Texte repris du spectacle « Dans la peau d’Albert Camus » Théâtre Charcot de Marcq-en-Baroeul, le 8 février 2016 :
« Venir et parler, évoquer, faire revivre un être humain…  Ce soir, j’ai décidé de faire vivre Albert Camus…. J’ai commencé ce métier en 1963. Je me suis tout de suite trouvé, à 16 ans, plongé  dans le bain, à jouer aux côtés de légendes.  Et au bout de deux ans d’apprentissages, c’était devenu ma famille.
….
La plupart d’entre nous n’ont pas vécu la vie qu’ils auraient dû vivre. On a tous des racines familiales. Si on peut imaginer qu’il y ait un dieu, appelons-le destin, hasard, famille ou qui vous voulez… ou quoi que ce soit…  en fonction de nos parents, de nos grands-parents où se trouve le cercle de notre éducation, de notre enfance, on est écrit déjà. Et il est évident qu’à partir de notre naissance tout est déjà écrit. Les pages sont écrites. Le problème c’est que parmi nous ce soir, seulement 20% ont vraiment réalisé ce qui était écrit et puis d’autres ont bifurqué à cause de rencontres scolaires.  D’un professeur magnifique qui les a emportés vers tout à fait autre chose. D’un oncle. D’un commerçant chez qui on a trouvé une humanité… Une blessure qui fait que pendant trois mois on est en dehors du cercle familial et puis il y a quelqu’un qu’on rencontre. 80% n’ont absolument pas vécu la vie qu’ils auraient dû vivre.
Parmi ces 80% la moitié se sont construits eux-mêmes.  Et d’autres qui se sont laissés comme un hameçon balader… Et puis à quarante ans, à cinquante ans… on fait le point et on dit : Est-ce que je continue à me faire balader ? Est-ce que je continue à construire ce que j’ai construit ? Ou est-ce que je continue ma route ?
Dans le cas d’Albert Camus, et on peut prendre n’importe quelle légende…  Il y a des sportifs absolument sublimes qui ont fait une carrière dans le sport alors qu’à 11 ans ils étaient à moitié morts. Des hommes politiques… John Kennedy, Charles de Gaulle, Napoléon Bonaparte qui n’auraient jamais dû faire une telle course.

(Entrées présentées):
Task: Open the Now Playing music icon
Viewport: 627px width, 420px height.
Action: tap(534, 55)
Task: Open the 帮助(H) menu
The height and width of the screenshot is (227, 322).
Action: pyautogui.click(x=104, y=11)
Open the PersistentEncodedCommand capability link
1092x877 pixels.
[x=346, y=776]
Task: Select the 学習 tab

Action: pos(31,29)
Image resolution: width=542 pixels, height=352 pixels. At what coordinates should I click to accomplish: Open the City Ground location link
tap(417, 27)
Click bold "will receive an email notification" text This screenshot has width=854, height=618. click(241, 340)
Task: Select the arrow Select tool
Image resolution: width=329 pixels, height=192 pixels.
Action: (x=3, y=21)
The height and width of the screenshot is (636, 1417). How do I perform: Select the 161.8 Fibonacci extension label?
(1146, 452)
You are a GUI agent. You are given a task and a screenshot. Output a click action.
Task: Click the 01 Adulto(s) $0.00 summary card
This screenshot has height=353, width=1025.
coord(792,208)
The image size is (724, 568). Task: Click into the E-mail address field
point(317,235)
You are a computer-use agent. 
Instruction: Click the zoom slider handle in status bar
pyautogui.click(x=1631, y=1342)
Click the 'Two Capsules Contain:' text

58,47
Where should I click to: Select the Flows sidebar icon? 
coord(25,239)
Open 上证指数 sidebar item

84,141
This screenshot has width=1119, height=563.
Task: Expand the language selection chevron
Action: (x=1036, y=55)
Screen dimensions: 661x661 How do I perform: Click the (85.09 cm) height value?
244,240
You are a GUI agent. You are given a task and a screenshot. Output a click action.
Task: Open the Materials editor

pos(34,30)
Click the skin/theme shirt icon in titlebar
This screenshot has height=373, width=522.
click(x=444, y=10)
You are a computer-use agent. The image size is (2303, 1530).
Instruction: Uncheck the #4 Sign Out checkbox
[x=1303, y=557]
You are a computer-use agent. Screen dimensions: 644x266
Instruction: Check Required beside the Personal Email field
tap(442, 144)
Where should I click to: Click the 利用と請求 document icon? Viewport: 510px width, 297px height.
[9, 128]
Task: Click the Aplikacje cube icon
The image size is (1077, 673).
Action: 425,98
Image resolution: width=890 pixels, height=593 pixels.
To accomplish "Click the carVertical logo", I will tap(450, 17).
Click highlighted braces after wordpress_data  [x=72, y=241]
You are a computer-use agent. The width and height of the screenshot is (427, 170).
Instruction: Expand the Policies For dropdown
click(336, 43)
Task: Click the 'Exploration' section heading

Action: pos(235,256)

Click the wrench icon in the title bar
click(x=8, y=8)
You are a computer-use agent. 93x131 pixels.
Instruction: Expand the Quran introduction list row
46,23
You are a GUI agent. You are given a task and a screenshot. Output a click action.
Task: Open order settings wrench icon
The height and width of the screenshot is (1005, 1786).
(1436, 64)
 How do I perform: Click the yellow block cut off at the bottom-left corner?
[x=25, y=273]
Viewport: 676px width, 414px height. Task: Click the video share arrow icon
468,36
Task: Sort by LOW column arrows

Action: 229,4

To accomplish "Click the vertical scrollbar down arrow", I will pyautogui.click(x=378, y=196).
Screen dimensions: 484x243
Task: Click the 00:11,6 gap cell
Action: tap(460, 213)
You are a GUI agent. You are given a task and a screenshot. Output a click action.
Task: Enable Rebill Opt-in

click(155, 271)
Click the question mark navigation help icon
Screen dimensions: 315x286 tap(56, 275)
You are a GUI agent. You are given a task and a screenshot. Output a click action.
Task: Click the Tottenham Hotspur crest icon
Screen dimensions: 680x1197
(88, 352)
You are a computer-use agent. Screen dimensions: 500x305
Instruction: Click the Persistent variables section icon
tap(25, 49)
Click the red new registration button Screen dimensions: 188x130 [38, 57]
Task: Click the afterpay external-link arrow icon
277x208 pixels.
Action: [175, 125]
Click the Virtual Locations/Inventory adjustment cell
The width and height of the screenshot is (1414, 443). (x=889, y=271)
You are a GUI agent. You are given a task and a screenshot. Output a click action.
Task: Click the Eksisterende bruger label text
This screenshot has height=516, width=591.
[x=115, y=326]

(Travail demandé):
a – Reproduisez à l'identique le passage du texte sur Albert Camus compris entre « Dans le cas » et « une telle course. », ces deux bornes incluses.
b – Répondez aux questions suivantes à partir du texte sur Albert Camus.
(i) En quelle année la personne qui parle a-t-elle commencé ce métier ?
(ii) Quel pourcentage des personnes présentes ce soir a vraiment réalisé ce qui était écrit ?
(iii) Quels hommes politiques sont cités ?
c – Poursuivez le texte sur Albert Camus à partir de sa dernière phrase.
Ces entrées proviennent d'une autre source.

(Résultats attendus):
a –
Dans le cas d’Albert Camus, et on peut prendre n’importe quelle légende…  Il y a des sportifs absolument sublimes qui ont fait une carrière dans le sport alors qu’à 11 ans ils étaient à moitié morts. Des hommes politiques… John Kennedy, Charles de Gaulle, Napoléon Bonaparte qui n’auraient jamais dû faire une telle course.

b –
(i) En 1963.
(ii) Seulement 20 %.
(iii) John Kennedy, Charles de Gaulle et Napoléon Bonaparte.

c –
Dans le cas d’Albert Camus, on a l’exemple type d’un homme qui n’a absolument pas suivi les pages que l’on avait écrites pour lui.  Pourquoi ces êtres –là restent-ils inscrits dans l’histoire ? Faut-ils qu’ils aient fait une course absolument incroyable. La course n’est pas seulement ce que l’on fait pendant sa vie, c’est le reflet de ce que l’on a fait.
Albert Camus est né en 1913. Tuberculeux, issu d’une famille défavorisée dont le père, Lucien, ouvrier agricole, caviste, mourra en 1914 ; le gosse dont le frère est sourd-muet… Peut-on imaginer pire ?   Et pourtant, ce gosse-là, obligé d’aller dans les sanatoriums – celui, qui en 1913 doit être pesé – deviendra pupille de la nation et entamera, grâce à cela, des études. Et il va devenir le plus jeune prix Nobel de littérature français. Et il va être l’homme le plus célèbre au 20ème siècle parmi les trois plus grands écrivains du siècle : Camus, Proust et Céline.
Molière est un dialoguiste de génies comme Camus.
Il est là. Sa position, c’est la seule que l’on puisse adopter.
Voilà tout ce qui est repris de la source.